As with past versions of the guide, we solicited the help of a local barber shop to help test out the contenders. This year we worked with Joe and Anthony Berriola of Razor’s Barbershop, a popular Boston-area shop that specializes in beard care and shaves. Before leaving the full shipment of beard trimmers with them for hands-on testing, we looked at all 17 of the contenders and dismissed a few for being too expensive, too bizarrely designed, or too specialized for most people. There were also a couple of trimmers we dismissed because one or two among us had owned them in the past and had few nice things to say about them. Joe and Anthony were kind enough to test all 13 of our top contenders.
Over the course of one week, Joe and Anthony used the trimmers on their customers’ beards and heads, looking first and foremost for trimmers that could cut through hair with adequate power and without pulling any hair. They also looked for trimmers with sharp blades, an even balance, a slim body, and versatility for cutting different lengths of hair, including whether or not it could approximate a shave. The goal was to find the trimmers that would work best for most men in an at-home environment while relying on the experience and expertise of pros to identify any potential problems. They took notes, ranked the quality and features of each trimmer, and winnowed the pool down to a few of their favorites. To assist them, I had Joe and Anthony answer and take notes on the following questions:
A week later, I returned to the shop and had my beard trimmed with Joe and Anthony’s favorite, looking out for any pinching or pulling the thing might cause. I then took all the trimmers back and spent a few days tinkering with the top picks, noting any final design, performance, or reliability issues they might have posed.
The Wahl Lithium Ion+ Stainless Steel (#9818) beard trimmer offers the best balance of power, sharpness, precision, and handfeel of all the cordless trimmers we tested—and it’s the only cordless model that the barbers who performed our tests said they would use in their shop on their own customers.
The motor and blade are powerful and sharp enough to approximate a shave or to cut through thick, fully-grown beards with ease, but it’s also slim enough for grooming and precision detailing. In all our tests the trimmer pulled only a few hairs—fewer than any other cordless model. With a stainless steel exterior, it has the strongest, most durable body of all the trimmers we tested, and it has more clip-on guide combs, hair cutting accessories, and supplementary blades than all but one. The battery is advertised to last an average of four hours on a single charge, but our tests showed it lasting even longer with virtually no signs of power fade; most online user reviews seem to corroborate the trimmer’s long-term reliability. It also includes a charging LED to let you know when it needs a charge and when the charge is complete, and it comes packed with a few useful accessories: a beard comb, a small cleaning brush, and oil for lubricating the blade (which is recommended every month or so).
With a ground T-shaped detailing blade, the Lithium Ion+ (9818) is ideal for shaping and grooming beards, but it’s also powerful enough for shaving or removing beards altogether (though no beard trimmer will get as close as a manual razor or electric shaver). This was far and away Joe and Anthony’s favorite cordless trimmer. In testing, they gave it their highest scores (5 out of 5 points) for how much hair it could remove in a single pass and how close the trim came to the skin. They also praised the Lithium Ion+ for leaving clean, detailed lines. When I had my beard trimmed with the 9818 I didn’t feel a single pulled hair, and in the weeks after it pulled maybe three or four—more a testament to my thick beard than anything else. This thing is just good at cutting, and you can tell from looking at the blades. Using the fingernail test, we could just barely fit our fingernail between the top and bottom blades, which suggests you’re going to have very precise, very close cutting performance. Barber Joe Berriola was pretty blunt in his fondness for the Wahl 9818, telling us it’s “almost as good as our professional trimmers.”
________________________________________
_EXERCISE INSTRUCTIONS_:
• A. Name every accessory that the beard trimmer guide says comes packed with the Wahl Lithium Ion+ (9818).
• B. In the beard trimmer guide, how long is the Wahl Lithium Ion+ battery advertised to last on a single charge?
• C. Pick up the beard trimmer guide after its final sentence and continue writing it.
________________________________________
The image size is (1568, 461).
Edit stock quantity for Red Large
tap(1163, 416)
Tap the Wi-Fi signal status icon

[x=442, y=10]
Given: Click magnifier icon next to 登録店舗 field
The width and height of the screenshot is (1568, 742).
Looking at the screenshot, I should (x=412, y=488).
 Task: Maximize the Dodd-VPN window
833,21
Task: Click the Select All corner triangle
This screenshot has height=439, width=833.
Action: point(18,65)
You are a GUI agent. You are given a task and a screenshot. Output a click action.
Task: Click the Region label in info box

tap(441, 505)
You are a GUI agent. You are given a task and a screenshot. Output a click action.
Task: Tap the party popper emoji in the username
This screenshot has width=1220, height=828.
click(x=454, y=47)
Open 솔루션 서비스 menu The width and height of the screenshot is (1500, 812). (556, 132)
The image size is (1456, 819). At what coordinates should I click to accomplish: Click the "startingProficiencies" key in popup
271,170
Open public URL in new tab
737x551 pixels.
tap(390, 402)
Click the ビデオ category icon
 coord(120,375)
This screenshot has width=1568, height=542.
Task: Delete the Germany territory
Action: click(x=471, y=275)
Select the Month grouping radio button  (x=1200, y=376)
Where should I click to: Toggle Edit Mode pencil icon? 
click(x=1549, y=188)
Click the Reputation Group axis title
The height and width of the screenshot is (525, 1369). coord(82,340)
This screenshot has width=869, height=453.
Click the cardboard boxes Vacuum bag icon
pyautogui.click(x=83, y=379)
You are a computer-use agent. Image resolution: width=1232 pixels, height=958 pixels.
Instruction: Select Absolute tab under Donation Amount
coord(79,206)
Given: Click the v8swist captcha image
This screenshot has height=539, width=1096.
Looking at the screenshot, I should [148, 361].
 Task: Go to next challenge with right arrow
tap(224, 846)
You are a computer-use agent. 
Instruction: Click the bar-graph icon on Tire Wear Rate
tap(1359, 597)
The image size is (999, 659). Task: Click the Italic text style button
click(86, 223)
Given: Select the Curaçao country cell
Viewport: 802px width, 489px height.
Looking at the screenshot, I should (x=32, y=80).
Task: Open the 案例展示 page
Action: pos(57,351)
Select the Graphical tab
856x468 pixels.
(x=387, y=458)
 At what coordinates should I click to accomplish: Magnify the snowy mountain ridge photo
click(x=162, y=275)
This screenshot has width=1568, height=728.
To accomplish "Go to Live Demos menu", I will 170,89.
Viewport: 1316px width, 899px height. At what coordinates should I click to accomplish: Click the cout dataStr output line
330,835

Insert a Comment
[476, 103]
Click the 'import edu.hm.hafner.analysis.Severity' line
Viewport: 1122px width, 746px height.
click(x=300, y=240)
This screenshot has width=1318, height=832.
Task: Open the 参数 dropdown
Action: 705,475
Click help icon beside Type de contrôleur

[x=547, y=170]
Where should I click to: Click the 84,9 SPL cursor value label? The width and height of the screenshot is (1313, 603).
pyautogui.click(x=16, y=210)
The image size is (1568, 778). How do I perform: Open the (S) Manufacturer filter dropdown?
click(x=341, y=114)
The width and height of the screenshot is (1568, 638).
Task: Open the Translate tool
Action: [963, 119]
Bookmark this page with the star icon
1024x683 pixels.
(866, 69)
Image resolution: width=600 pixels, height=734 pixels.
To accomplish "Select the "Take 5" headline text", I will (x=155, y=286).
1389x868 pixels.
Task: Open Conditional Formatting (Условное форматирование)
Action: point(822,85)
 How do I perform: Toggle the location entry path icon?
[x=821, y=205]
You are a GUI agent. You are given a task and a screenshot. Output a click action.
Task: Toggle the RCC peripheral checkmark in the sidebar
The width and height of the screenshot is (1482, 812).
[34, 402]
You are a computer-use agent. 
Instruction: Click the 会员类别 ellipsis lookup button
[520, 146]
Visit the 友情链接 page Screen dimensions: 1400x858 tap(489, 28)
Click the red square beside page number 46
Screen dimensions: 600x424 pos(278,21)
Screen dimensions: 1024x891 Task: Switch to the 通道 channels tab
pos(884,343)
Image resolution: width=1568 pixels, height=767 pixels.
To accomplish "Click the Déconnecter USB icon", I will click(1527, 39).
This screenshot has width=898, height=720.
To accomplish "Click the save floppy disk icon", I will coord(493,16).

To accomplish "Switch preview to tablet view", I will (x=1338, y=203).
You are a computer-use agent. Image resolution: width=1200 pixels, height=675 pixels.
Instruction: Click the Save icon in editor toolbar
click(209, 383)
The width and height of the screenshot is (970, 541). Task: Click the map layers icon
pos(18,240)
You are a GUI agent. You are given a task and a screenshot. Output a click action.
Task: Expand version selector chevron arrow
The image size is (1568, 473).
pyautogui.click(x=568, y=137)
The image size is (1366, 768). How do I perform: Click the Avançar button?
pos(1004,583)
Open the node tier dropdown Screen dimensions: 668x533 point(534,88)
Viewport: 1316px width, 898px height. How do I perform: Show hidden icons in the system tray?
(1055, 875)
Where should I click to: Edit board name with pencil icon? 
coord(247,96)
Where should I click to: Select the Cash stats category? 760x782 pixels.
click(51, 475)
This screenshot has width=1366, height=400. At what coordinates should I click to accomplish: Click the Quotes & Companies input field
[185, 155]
________________________________________
_WRITTEN ANSWERS_:
• A. A beard comb, a small cleaning brush, and oil for lubricating the blade.

• B. An average of four hours.

• C.
With a stainless steel exterior, the Lithium Ion+ 9818 has the strongest, most durable body of all the trimmers we tested. No other trimmer we looked at was made from stainless steel, which has the added benefit of preventing hairs from sticking to it, a problem in plastic trimmers with rubberized grips (like our former pick). It weighs a bit more than most trimmers of its size and shape (a bit less than a pound), but that’s not necessarily a bad thing. That dense-but-slim handfeel ensures a comfortable and secure grip for precise detailing and trimming—another reason this is ideal for grooming. Joe and Anthony both agreed that they enjoyed the weight and feel of the Wahl 9818 more than the others, even if the steel proves a bit slippery in humid environments (like a bathroom after a shower).
In our several weeks of testing and living with the 9818, we did not have to charge its battery more than once. The 9818 is advertised to last four hours on a single charge, but in our endurance test, it lasted a whopping five hours and 19 minutes on a full charge and only showed signs of power fade within the last few minutes when the LED was blinking. This light also shines when plugged into the wall to let you know it’s charging—or, at least, it’s supposed to. The 9818 also has a one-minute “quick charge” that delivers three minutes of continued use, which is something we found in only a few other trimmers.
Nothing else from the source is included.